Cridland Julie M, Polston Elizabeth S, Begun David J
Department of Evolution and Ecology, University of California, Davis, Davis, CA 95616, USA.
Genetics. 2025 May 8;230(1). doi: 10.1093/genetics/iyaf044.
De novo genes can be defined as sequences producing evolutionarily derived transcripts that are not homologous to transcripts produced in an ancestor. While they appear to be taxonomically widespread, there is little agreement regarding their abundance, their persistence times in genomes, the population genetic processes responsible for their spread or loss, or their possible functions. In Drosophila melanogaster, 2 approaches have been used to discover these genes and investigate their properties. One uses traditional comparative approaches and existing genomic resources and annotations. A second approach uses raw transcriptome data to discover unannotated genes for which there is no evidence of presence in related species. Investigations using the second approach have focused on D. melanogaster genotypes from recently established cosmopolitan populations. However, most of the genetic variation in the species is found in African populations, suggesting the possibility that fuller understanding of genetic novelties in the species may follow from studies of these populations. Here, we investigate de novo gene candidates expressed in testis and accessory glands in a sample of flies from Zambia and compare them with candidate de novo genes expressed in North American populations. We report a large number of previously undiscovered de novo gene candidates, most of which are expressed polymorphically. Many are predicted to code for secreted proteins. In spite of much different levels of genomic variation in Zambian and North American populations, they express similar numbers of candidate de novo genes. We find evidence from genetic analysis of Raleigh inbred lines that a fraction of rarely expressed gene candidates in this population represent deleterious transcription promoted by inbreeding depression. Many de novo gene candidates are expressed in multiple tissues and both sexes, raising questions about how they may interact with natural selection. The relative importance of positive and negative selection, however, remains unclear.

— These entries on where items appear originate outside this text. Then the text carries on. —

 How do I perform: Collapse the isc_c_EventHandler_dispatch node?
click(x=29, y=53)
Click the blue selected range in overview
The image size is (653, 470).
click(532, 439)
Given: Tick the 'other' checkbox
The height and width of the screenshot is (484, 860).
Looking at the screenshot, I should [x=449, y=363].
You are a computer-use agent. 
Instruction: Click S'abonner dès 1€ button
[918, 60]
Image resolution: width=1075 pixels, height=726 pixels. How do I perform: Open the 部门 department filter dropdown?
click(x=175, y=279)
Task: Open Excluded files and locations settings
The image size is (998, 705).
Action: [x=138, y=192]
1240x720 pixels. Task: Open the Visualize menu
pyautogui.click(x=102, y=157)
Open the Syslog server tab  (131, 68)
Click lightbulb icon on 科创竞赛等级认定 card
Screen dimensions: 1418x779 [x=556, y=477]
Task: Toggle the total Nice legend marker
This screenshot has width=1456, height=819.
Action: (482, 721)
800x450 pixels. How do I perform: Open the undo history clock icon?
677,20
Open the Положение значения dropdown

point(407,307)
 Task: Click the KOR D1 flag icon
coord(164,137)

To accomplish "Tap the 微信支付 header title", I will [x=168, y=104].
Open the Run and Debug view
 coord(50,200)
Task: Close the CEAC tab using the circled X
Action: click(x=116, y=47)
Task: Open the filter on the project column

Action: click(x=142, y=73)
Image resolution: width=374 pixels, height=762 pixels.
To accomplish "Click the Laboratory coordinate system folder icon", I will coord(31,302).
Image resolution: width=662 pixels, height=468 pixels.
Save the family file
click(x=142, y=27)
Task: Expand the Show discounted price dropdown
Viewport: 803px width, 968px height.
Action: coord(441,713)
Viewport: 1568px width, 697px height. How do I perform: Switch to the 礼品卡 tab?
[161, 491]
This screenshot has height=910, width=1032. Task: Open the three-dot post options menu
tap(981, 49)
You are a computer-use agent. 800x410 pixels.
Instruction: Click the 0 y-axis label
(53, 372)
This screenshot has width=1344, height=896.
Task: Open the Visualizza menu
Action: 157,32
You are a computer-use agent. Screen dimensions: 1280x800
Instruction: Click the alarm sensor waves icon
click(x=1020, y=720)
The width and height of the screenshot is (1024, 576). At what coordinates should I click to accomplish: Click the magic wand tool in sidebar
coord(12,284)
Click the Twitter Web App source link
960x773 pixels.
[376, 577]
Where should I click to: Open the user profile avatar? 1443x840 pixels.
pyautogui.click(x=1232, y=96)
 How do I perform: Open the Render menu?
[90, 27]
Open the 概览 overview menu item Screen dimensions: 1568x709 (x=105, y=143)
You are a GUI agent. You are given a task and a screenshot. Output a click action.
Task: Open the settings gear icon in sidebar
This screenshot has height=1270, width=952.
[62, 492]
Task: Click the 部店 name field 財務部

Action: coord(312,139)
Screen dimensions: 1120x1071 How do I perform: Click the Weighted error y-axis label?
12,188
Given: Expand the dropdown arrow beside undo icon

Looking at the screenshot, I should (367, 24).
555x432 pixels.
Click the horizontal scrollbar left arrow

从头基因可以定义为产生进化衍生转录本的序列,这些转录本与祖先产生的转录本不同源。虽然它们似乎在分类学上广泛存在,但关于它们的丰度、在基因组中的持续时间、负责其传播或丢失的群体遗传过程,或它们可能的功能,几乎没有达成共识。在黑腹果蝇中,已经使用了两种方法来发现这些基因并研究它们的特性。一种方法使用传统的比较方法以及现有的基因组资源和注释。第二种方法使用原始转录组数据来发现未注释的基因,这些基因在相关物种中没有存在的证据。使用第二种方法的研究集中在最近建立的世界性种群的黑腹果蝇基因型上。然而,该物种的大多数遗传变异存在于非洲种群中,这表明对这些种群的研究可能会更全面地了解该物种的遗传新奇性。在这里,我们研究了来自赞比亚的果蝇样本中睾丸和附属腺中表达的从头基因候选物,并将它们与北美种群中表达的从头基因候选物进行比较。我们报告了大量以前未发现的从头基因候选物,其中大多数是多态性表达的。许多被预测编码分泌蛋白。尽管赞比亚和北美种群的基因组变异水平有很大差异,但它们表达的从头基因候选物数量相似。我们从罗利近交系的遗传分析中发现证据,表明该种群中一小部分很少表达的基因候选物代表了近交衰退促进的有害转录。许多从头基因候选物在多个组织和两性中都有表达,这引发了关于它们如何与自然选择相互作用的问题。然而,正选择和负选择的相对重要性仍不清楚。